Dr Sarath Ilangantileke *
Potato production in the Asia and the Pacific region is increasing and is significant in China and India, which rank first and third in terms of amount produced and area cultivated in the region, respectively. However, although production and area in the Asian and South Asian countries are increasing compared to the Western potato growing countries, post-harvest handling and processing practices need to be improved to achieve the ultimate goal of adding value to excess production. Despite the large production areas, high productivity and large total amount produced in the bigger producing countries in the region such as China and India, the processing of potatoes accounts for only a small percentage of the total crop produced. Although processing activities in India, China and some other countries in the region are increasing, the percentage of potatoes processed at present is very low compared to Western countries. In Asia, except for a few large multinational and locally-owned companies in India and China, potato processing is limited to the small-scale and medium-scale potato chip or flake producing plants of local entrepreneurs in the potato-producing countries such as Bangladesh, Pakistan, Republic of Korea, etc. In the West, and other potato-growing countries such as Russia, processing is a vital and highly profitable part of the potato chain.

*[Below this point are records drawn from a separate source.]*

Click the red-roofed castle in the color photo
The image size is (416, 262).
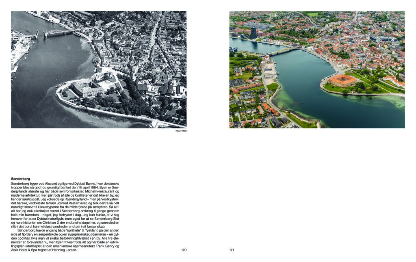(342, 80)
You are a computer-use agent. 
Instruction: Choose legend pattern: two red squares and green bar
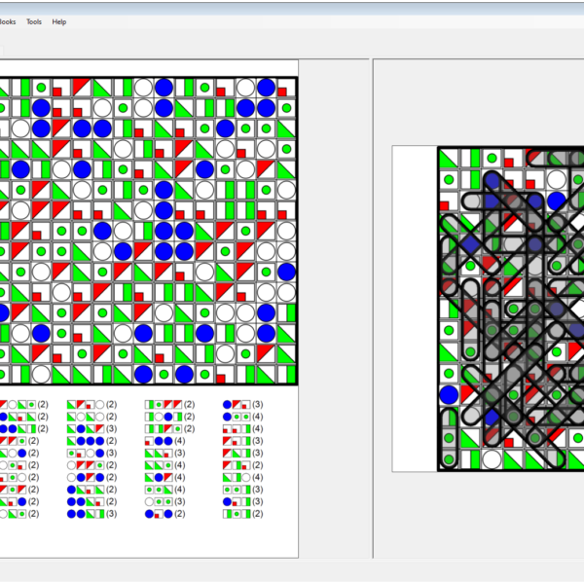(237, 428)
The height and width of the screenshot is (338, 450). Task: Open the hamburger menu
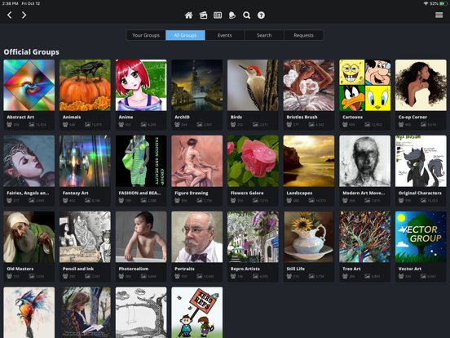439,15
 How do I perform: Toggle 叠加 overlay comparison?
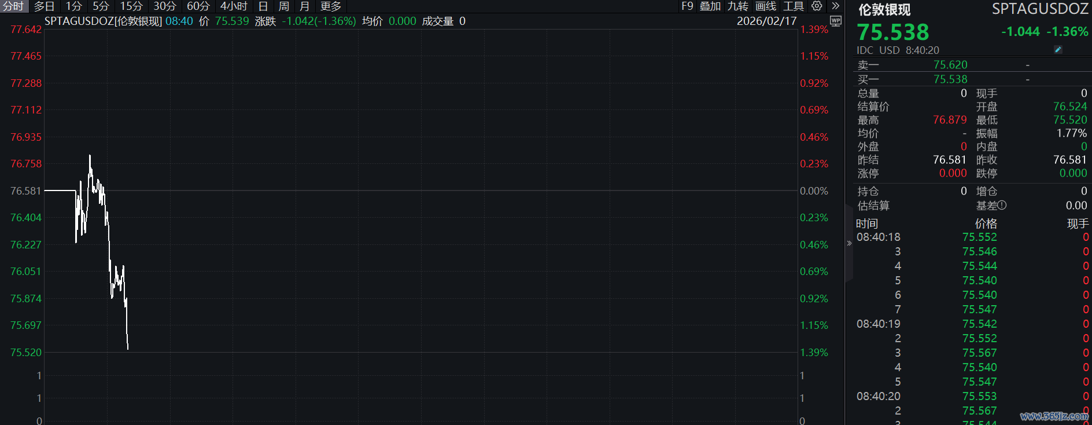(x=710, y=6)
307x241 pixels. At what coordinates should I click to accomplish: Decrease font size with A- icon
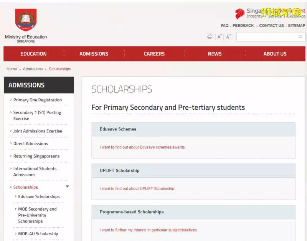click(x=220, y=36)
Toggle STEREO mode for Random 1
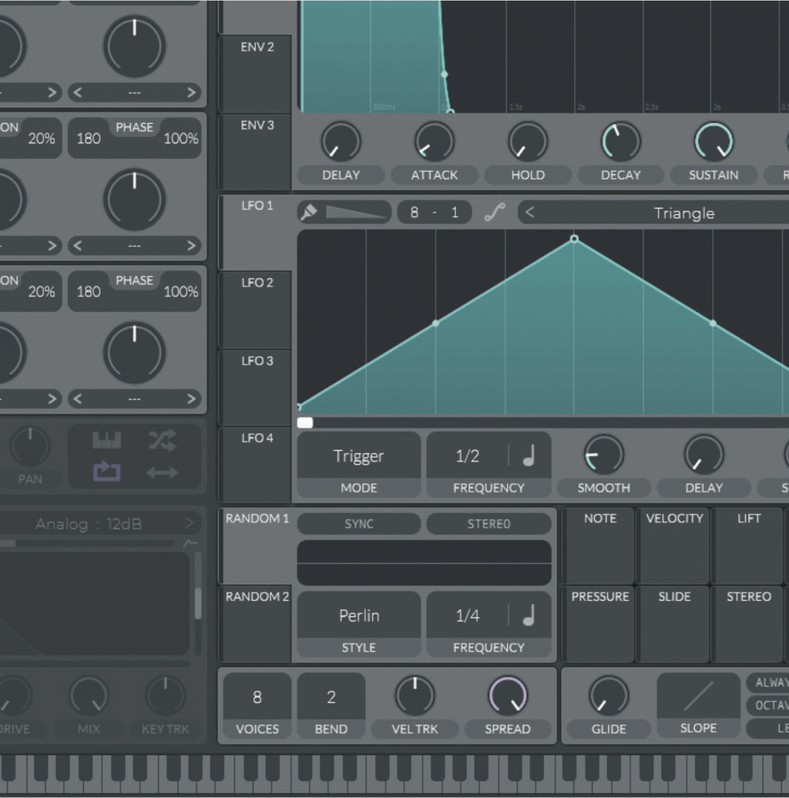This screenshot has height=798, width=789. [x=489, y=523]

The potato is gaining popularity in all Asian producing countries. Research and development activities are mainly taken care of by the national potato organizations, and in a limited number of countries multinationals and national private organizations are involved in processing related research and development of the crop system. Although all countries emphasise increased production, in general issues related to the post-harvest handling and processing of potatoes receive little emphasis. These issues are complicated in that factors that control the quality of processed potato products vary. Many products could be processed using existing potato varieties and production techniques, but yields and outputs of processed products are very low mainly because of a lack of good processing potato varieties that could be grown in the countries themselves. In addition to the non-availability of processing varieties, the lack of facilities for the entire processing chain in countries other than India and China, hinder the development of the processing industry.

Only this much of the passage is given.